A guard checked a number against the ID bracelet on the man’s wrist while marking his name off a clipboard as he stood in line.
Another chained the man’s cuffs to his waist and shackled his feet together, so he had to shuffle to board the prison bus behind other stumbling inmates in orange jumpsuits. He heard some snickering among the jailers about something called “diesel therapy.” The term puzzled him, but amid the scuffling and stern faces, he had no time or nerve for questions.

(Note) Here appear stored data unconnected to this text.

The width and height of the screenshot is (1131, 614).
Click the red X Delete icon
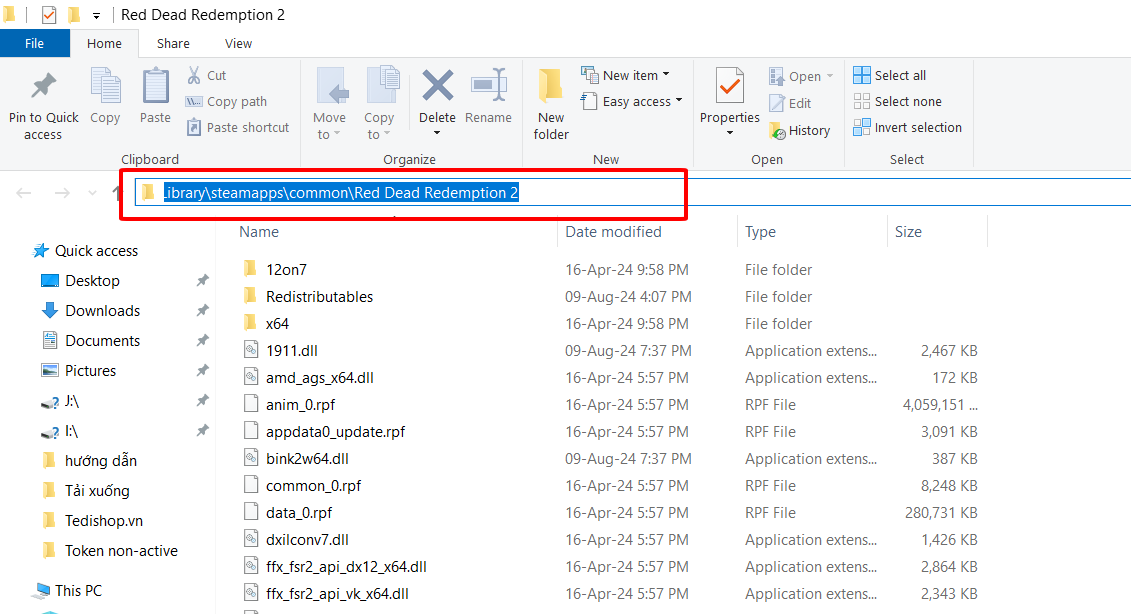437,86
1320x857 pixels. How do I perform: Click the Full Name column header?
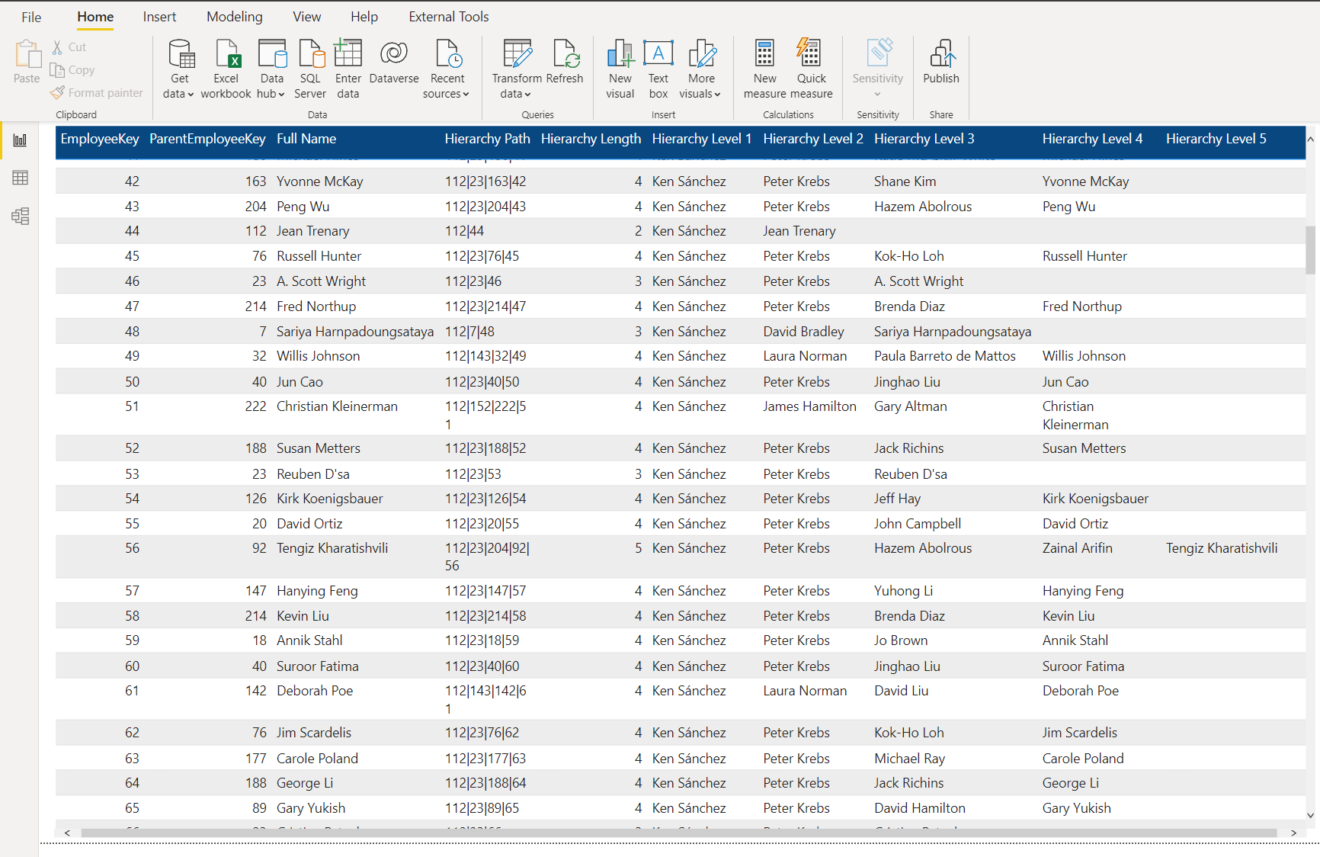(306, 139)
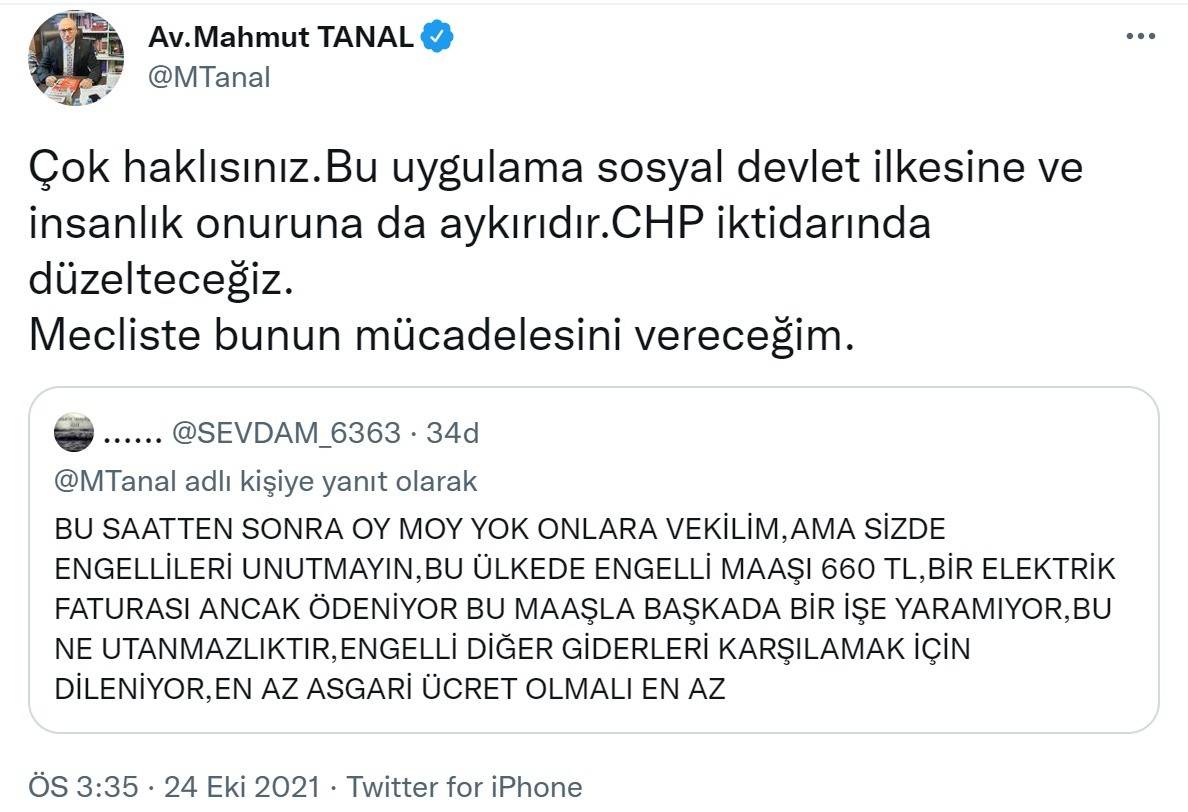Open Mahmut TANAL's profile photo
The width and height of the screenshot is (1188, 812).
tap(76, 57)
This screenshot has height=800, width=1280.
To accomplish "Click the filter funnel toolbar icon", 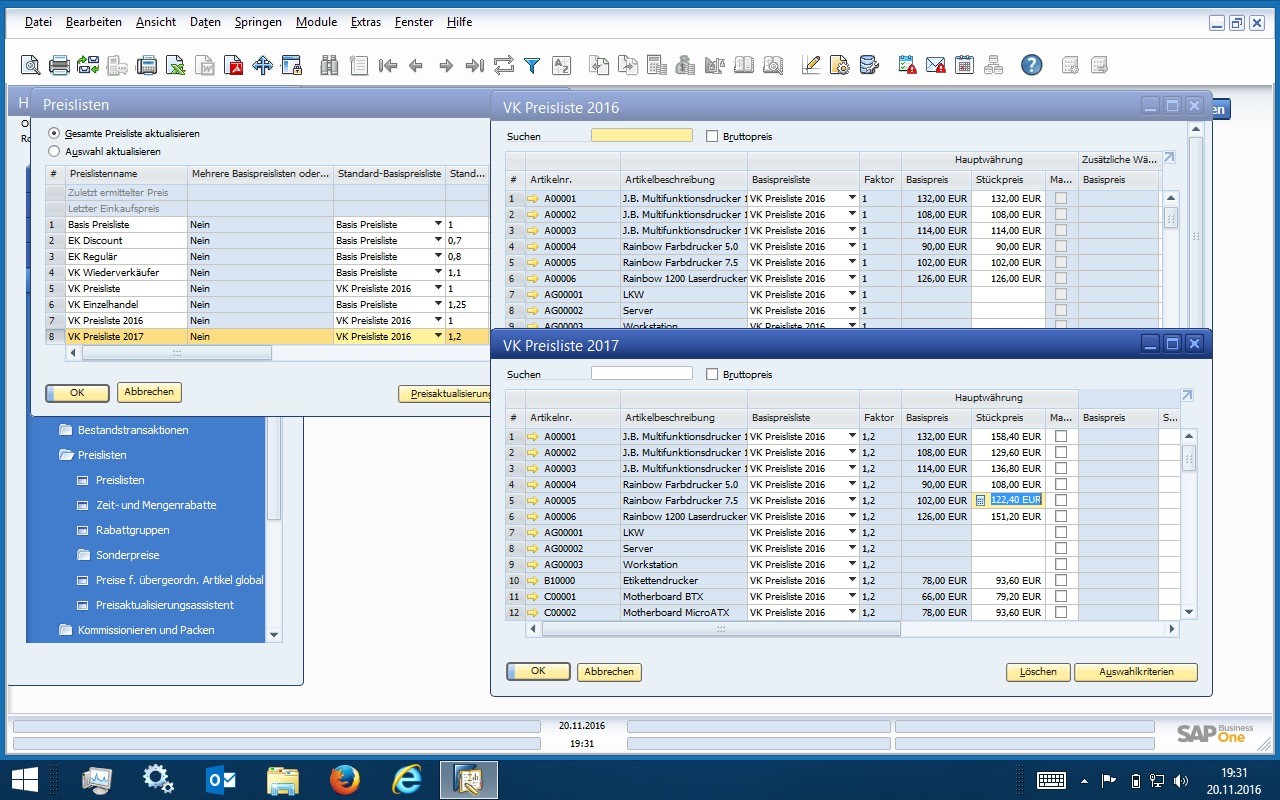I will click(x=532, y=66).
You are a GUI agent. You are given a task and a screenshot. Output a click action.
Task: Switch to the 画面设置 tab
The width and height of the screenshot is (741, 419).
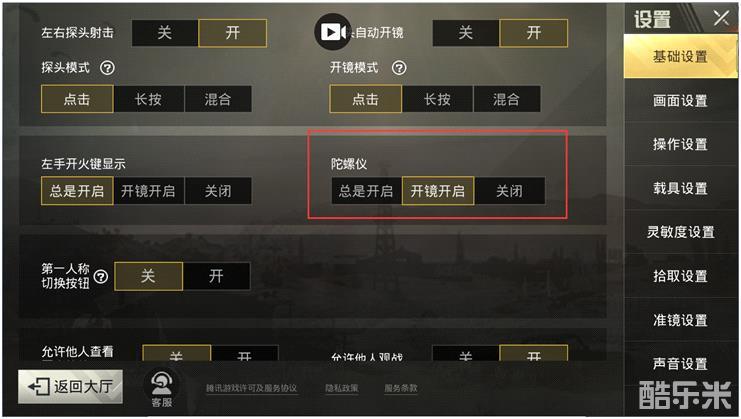680,100
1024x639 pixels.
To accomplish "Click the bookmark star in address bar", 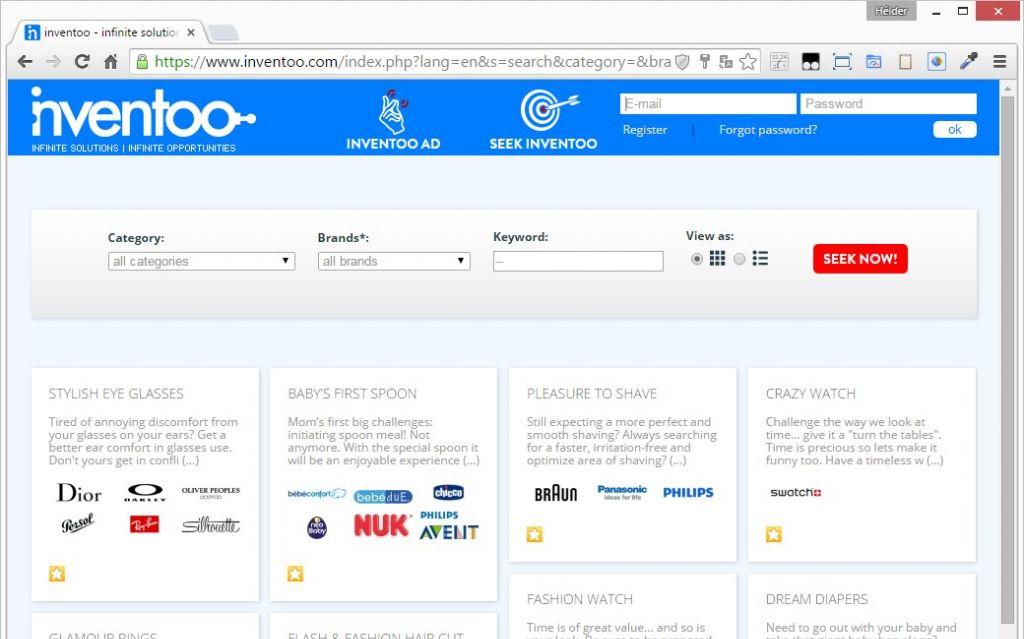I will point(747,62).
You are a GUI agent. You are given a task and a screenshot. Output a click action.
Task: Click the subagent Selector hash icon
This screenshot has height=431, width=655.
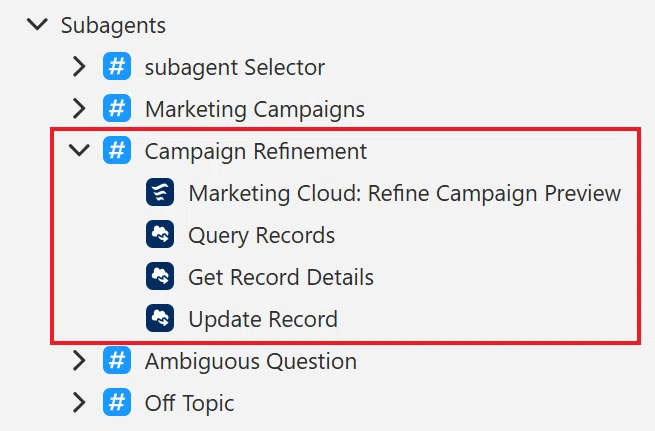pos(117,66)
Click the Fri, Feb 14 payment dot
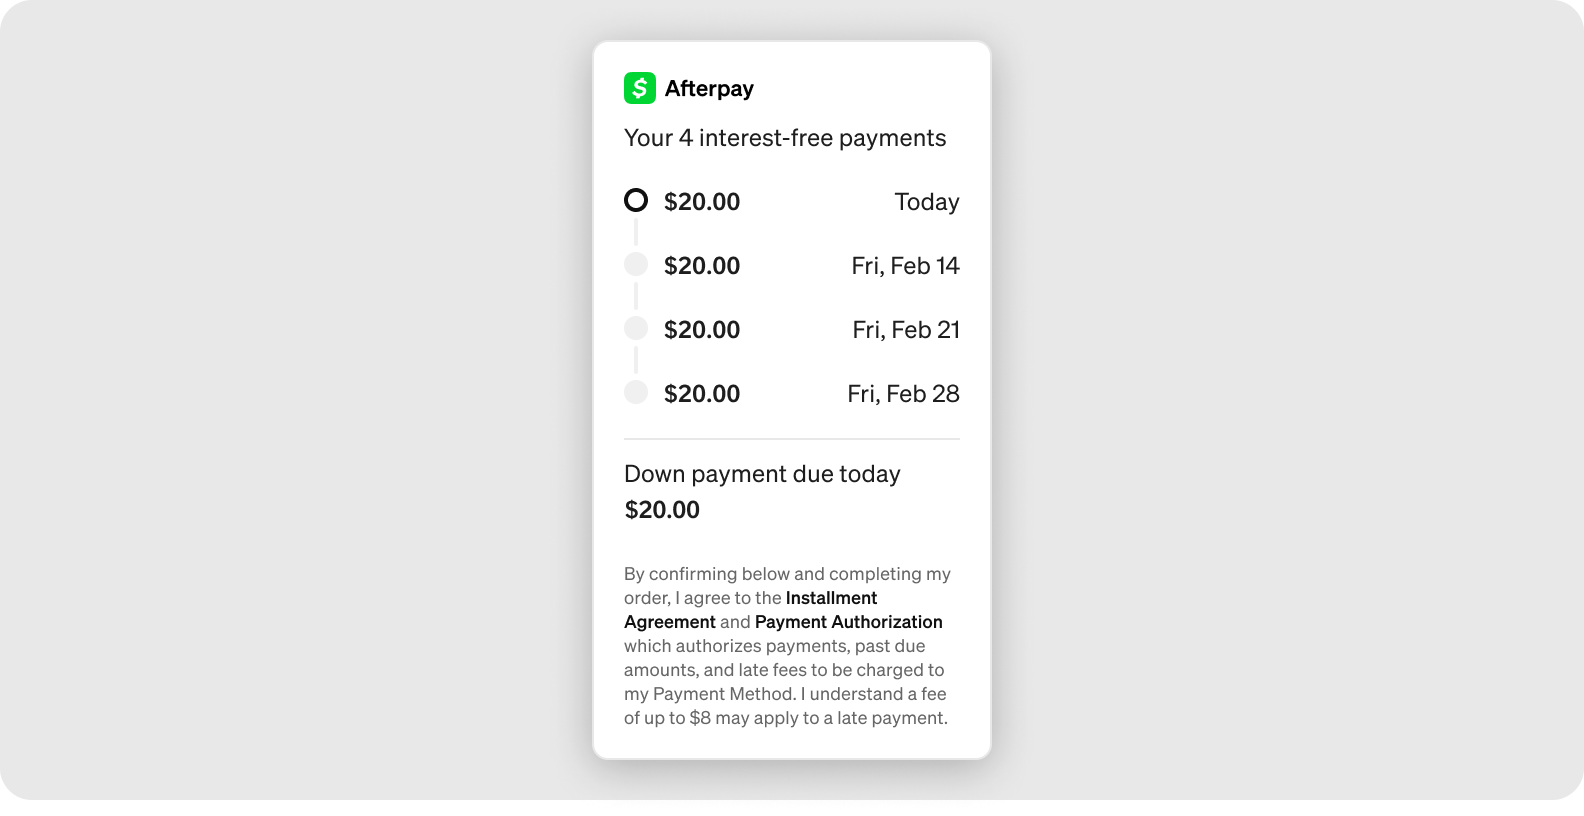1584x816 pixels. tap(637, 264)
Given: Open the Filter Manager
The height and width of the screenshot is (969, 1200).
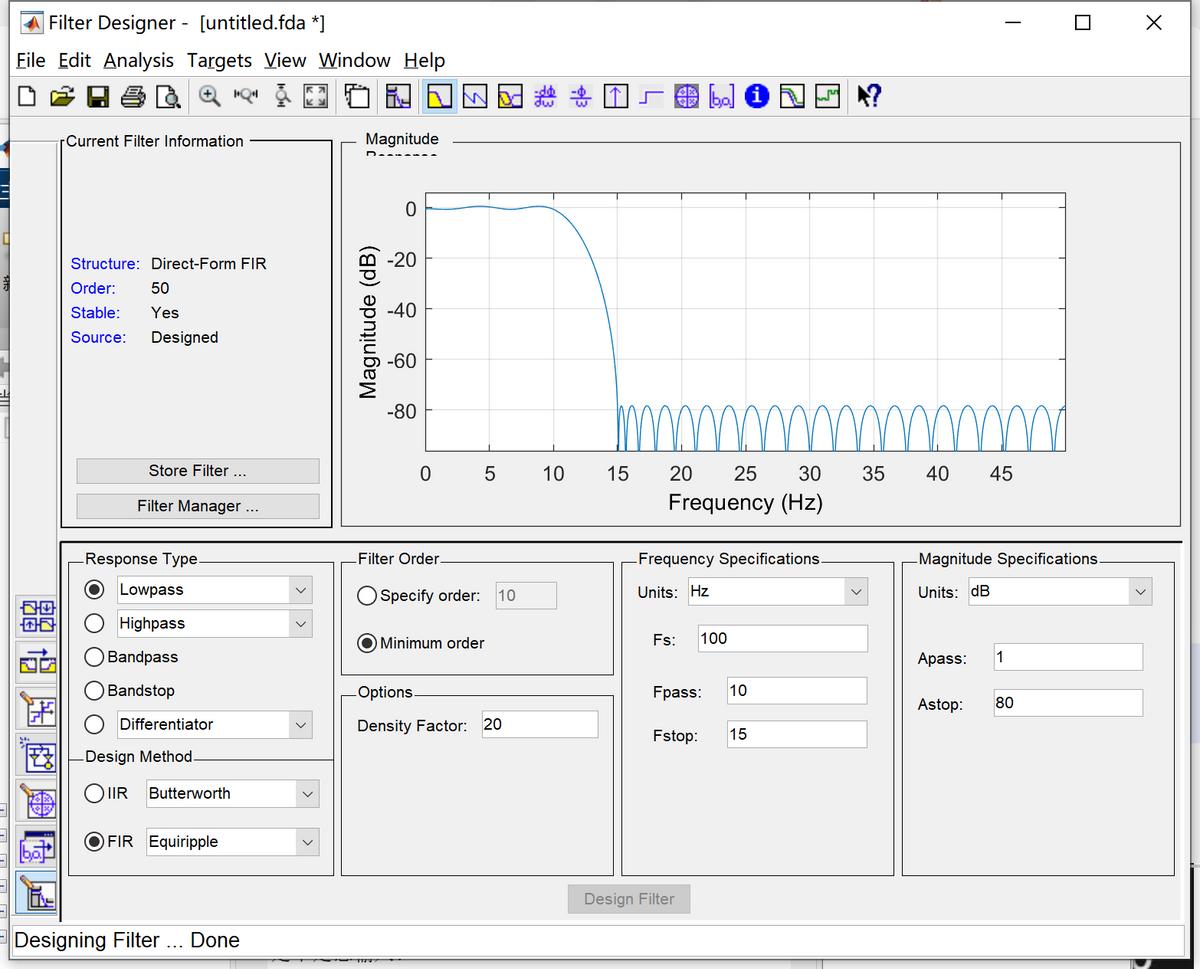Looking at the screenshot, I should [x=198, y=506].
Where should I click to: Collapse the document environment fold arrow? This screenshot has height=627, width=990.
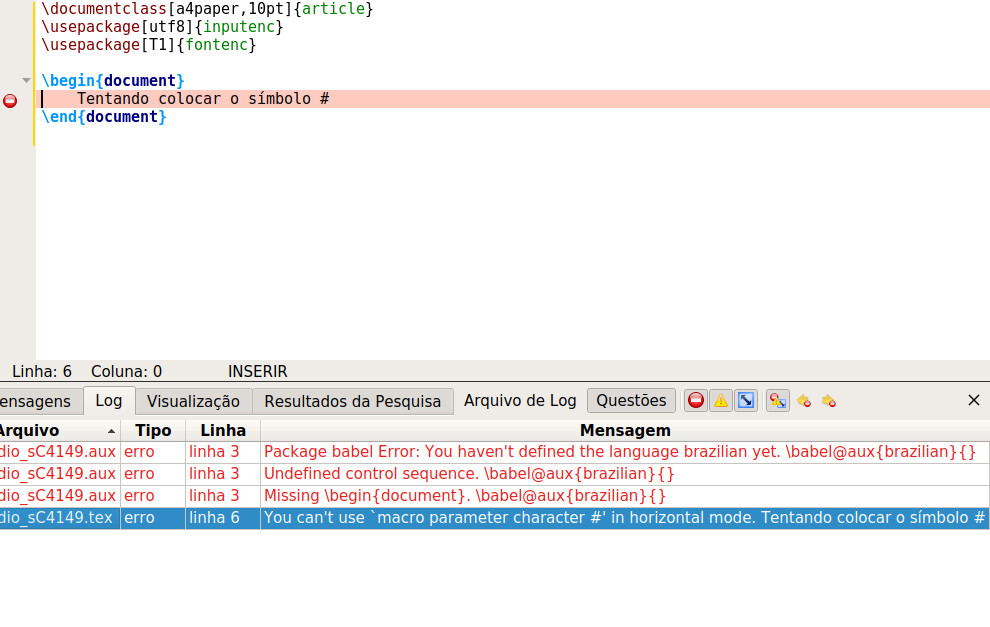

His answer came thousands of miles later via a road trip through highway hell during which he had to constantly remind himself that he was Jack Clemens and he used to be rich.
After the first day, he had learned not to eat the baloney sandwiches offered for lunch. Not only did they taste like shit, but bathroom breaks were stretched hundreds of miles apart and by the time the bus finally stopped for gas, he’d soiled his pants.
“Idiot. Asshole.” The guy in the next seat swore at him, looking as tough as his talk with cornrows, tattoos, and scars.
“Sorry.” Those who knew him on the outside would have been surprised by such a quick apology. Atonement had never come as naturally to him as blaming others. During his court sentencing, Jack had been given a chance to speak, but instead of expressing regret for his crimes—as his attorney had urged—he insisted that he’d been unfairly persecuted. All that blather did was piss off the judge and land him ten years in the slammer.
Now, seven hours into this excursion, the entire bus reeked.
This wasn’t the deal Inmate 16780-59 had envisioned. After all, he wasn’t a violent felon. Or a repeat offender. Maybe some of the outlaws on the bus deserved transport torture, but not him. Sure, he had tried to game the penal system and that arrogance had cost him his comfy bunk at a country club prison camp in northern Minnesota . . . but what did they expect? He was a white-collar criminal.
Until his crime made headlines, his wealth wasn’t the kind that made Jack Clemens a household name. He didn’t own a professional sports team, or appear in television commercials, or invent a product that changed the world. He simply moved money around various financial accounts, and thus could walk down the streets of Minneapolis without being recognized. With brown hair and blue eyes, medium height and weight, this middle-aged man was average in every way but income.
That night, after six hundred miles crammed in narrow plastic seats with stiffening legs and sore arms, the chained gang left the bus to be housed at another prison overnight. The inmates were given fresh uniforms and a chance to shower. But he was afraid of the showers and cleaned himself with water from the toilet.
He had no idea where he was, where he was going, or when the journey would end. He’d stopped trying to calculate what direction they were headed in, knowing only that he didn’t belong on this bus with these animals. The guards ignored him when he tried explaining that a mistake had been made. He waited for the attorney to fix things, but days turned into nights and the wheels on the bus kept rolling.